After this, we somehow pulled ourselves back off the sofa as it was time to cook the rye and wheat breads. The rye sourdoughs had each worked their way to the top of the tin, so we topped them with our preference of seeds or flour and popped them in the oven for 40 mins. We then did the 'prod test' on the wheat doughs; basically prodding your finger into the dough and if it pops back to its original shape then it's ready to bake. All our doughs passed the prod test so in the oven they went. Lucy thankfully picked them up one by one and placed them on the baking tray to go in the oven. While they cooked, we cleaned up the kitchen one last time as Lucy talked us through everything we'd done that day.

It felt like being a child when it was time to check the breads, as Lucy pulled first the rye breads from the oven and did the tap test on the bottom of each to check they sounded hollow. They looked perfect! And then the wheat bread - wow, they'd grown huge and each one looked fantastic.
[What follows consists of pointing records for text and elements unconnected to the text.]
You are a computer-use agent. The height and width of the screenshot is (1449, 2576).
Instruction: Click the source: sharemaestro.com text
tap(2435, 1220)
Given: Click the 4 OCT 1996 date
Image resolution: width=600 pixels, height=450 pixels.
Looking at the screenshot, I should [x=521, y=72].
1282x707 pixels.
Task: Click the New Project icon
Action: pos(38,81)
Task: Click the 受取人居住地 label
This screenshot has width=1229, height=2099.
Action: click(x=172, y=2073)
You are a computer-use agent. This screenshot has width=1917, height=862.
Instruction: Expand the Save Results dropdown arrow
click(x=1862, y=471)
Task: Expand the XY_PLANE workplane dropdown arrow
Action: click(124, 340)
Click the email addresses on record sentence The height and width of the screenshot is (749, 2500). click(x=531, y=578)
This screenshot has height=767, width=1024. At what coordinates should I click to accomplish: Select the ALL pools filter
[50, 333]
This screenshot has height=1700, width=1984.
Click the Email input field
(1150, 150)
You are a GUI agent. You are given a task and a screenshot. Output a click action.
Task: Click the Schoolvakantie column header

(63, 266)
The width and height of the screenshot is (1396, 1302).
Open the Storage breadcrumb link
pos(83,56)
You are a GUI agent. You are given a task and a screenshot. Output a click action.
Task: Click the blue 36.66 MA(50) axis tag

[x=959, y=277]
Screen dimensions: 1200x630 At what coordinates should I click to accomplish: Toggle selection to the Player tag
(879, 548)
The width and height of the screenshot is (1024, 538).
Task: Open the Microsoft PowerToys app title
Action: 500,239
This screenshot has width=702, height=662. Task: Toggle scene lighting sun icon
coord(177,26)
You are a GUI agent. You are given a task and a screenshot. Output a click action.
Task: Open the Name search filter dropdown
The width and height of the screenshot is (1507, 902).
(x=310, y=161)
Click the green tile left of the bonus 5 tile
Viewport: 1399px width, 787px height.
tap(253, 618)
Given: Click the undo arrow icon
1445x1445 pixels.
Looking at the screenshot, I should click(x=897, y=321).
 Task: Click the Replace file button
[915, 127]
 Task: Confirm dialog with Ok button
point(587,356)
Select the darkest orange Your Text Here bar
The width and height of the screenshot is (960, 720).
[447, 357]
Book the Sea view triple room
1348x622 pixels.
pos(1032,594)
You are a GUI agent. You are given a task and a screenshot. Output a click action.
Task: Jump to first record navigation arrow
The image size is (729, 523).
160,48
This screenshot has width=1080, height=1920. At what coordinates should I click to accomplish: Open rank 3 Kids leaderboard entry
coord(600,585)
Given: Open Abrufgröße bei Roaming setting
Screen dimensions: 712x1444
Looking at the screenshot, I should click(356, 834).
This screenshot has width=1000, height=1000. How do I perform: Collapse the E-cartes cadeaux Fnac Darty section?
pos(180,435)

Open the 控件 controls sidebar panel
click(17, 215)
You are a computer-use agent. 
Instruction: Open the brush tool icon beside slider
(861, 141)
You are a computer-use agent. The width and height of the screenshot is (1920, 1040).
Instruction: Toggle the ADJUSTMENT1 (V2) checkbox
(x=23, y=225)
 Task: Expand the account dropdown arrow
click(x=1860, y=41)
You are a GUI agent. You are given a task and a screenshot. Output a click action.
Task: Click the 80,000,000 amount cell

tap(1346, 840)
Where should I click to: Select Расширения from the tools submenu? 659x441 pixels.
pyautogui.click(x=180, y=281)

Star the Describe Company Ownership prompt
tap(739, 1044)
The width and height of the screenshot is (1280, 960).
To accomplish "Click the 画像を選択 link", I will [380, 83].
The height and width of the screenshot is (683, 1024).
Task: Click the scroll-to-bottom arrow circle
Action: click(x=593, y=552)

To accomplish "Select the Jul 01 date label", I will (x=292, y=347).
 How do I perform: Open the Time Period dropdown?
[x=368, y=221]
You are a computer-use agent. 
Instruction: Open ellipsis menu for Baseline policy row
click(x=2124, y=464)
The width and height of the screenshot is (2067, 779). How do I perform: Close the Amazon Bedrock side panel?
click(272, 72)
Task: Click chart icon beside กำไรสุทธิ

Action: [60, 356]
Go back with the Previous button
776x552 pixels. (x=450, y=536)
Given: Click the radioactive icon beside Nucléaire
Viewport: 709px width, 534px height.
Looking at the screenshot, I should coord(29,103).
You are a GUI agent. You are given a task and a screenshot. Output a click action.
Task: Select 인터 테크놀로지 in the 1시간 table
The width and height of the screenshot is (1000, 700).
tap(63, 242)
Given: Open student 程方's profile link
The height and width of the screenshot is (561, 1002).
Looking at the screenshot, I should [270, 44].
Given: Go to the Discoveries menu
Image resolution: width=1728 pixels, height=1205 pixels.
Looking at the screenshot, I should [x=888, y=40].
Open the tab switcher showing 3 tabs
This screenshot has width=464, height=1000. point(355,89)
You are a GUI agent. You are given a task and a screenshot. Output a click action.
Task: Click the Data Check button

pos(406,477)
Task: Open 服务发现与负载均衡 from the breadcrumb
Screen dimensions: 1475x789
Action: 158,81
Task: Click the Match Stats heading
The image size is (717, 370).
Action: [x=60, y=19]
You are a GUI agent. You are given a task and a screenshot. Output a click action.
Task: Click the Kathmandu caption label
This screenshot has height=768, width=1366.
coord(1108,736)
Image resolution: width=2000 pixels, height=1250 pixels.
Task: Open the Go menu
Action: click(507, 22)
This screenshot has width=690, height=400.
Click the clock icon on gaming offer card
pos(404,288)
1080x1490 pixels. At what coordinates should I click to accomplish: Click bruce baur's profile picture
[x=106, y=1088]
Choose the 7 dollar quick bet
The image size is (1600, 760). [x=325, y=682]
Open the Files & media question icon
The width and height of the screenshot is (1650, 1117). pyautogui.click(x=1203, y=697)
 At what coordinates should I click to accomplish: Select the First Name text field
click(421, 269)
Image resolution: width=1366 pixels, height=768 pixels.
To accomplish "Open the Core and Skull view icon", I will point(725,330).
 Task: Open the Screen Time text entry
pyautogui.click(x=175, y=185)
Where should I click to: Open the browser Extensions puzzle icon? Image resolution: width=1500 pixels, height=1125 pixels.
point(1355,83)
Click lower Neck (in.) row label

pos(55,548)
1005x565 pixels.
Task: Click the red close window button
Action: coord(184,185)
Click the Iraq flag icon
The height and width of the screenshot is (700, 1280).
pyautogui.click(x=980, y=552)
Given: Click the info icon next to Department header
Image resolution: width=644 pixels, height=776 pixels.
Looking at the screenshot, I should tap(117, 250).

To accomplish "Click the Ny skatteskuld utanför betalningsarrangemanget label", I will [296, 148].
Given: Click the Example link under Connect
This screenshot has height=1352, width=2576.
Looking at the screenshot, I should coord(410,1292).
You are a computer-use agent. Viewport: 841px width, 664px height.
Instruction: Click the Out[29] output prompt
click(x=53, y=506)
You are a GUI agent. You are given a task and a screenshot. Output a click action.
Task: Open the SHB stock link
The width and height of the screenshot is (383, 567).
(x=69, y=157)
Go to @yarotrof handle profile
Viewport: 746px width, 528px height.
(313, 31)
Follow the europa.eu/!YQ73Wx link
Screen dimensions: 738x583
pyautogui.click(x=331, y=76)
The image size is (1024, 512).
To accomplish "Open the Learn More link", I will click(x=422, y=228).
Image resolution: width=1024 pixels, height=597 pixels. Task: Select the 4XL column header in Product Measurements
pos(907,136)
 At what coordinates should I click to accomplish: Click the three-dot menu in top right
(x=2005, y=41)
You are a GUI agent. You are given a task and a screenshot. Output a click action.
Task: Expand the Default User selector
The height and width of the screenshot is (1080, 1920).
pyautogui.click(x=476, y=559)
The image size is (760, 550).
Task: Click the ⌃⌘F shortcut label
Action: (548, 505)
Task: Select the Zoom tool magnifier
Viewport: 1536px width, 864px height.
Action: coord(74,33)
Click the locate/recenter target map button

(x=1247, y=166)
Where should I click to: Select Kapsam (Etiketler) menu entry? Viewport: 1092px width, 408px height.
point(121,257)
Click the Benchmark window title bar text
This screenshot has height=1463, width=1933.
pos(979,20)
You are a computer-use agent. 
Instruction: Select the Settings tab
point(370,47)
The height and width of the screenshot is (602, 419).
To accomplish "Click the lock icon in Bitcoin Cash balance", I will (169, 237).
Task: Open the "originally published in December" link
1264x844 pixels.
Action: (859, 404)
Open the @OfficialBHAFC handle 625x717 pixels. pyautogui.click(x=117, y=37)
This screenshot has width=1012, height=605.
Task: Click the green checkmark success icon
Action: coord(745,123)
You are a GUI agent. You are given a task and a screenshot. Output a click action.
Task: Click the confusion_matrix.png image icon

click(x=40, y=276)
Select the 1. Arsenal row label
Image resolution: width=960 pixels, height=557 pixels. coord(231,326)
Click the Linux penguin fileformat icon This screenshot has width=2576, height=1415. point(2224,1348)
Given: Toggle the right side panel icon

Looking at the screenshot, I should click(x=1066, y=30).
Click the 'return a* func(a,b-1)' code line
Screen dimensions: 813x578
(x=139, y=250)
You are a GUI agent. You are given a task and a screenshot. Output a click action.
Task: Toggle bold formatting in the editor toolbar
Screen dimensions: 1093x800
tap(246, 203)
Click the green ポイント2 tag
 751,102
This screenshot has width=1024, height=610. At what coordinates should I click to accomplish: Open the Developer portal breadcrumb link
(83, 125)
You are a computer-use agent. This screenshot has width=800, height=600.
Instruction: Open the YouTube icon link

We each formed our own little pile of sourdough goodness to take home with us, along with a Virtuous bread bag to put it all in, a scraper and of course, most importantly, our very own starter! After thanking Lucy for a wonderful experience and for putting up with our incessant questions, we left in a buoyant, happy mood, with our bags wafting out the scent of freshly baked bread.

It truly was a lovely day, spent in good company, creating wonderful looking, smelling and tasting sourdough goodies. I couldn't wait to try it all out for myself back at home.

If you're thinking of taking the plunge - I have no reservations but to say go for it. You'll never look back! Find out more and book up here.

PS - sorry for the lack of photos, I was too busy taking it all in to even think about doing this.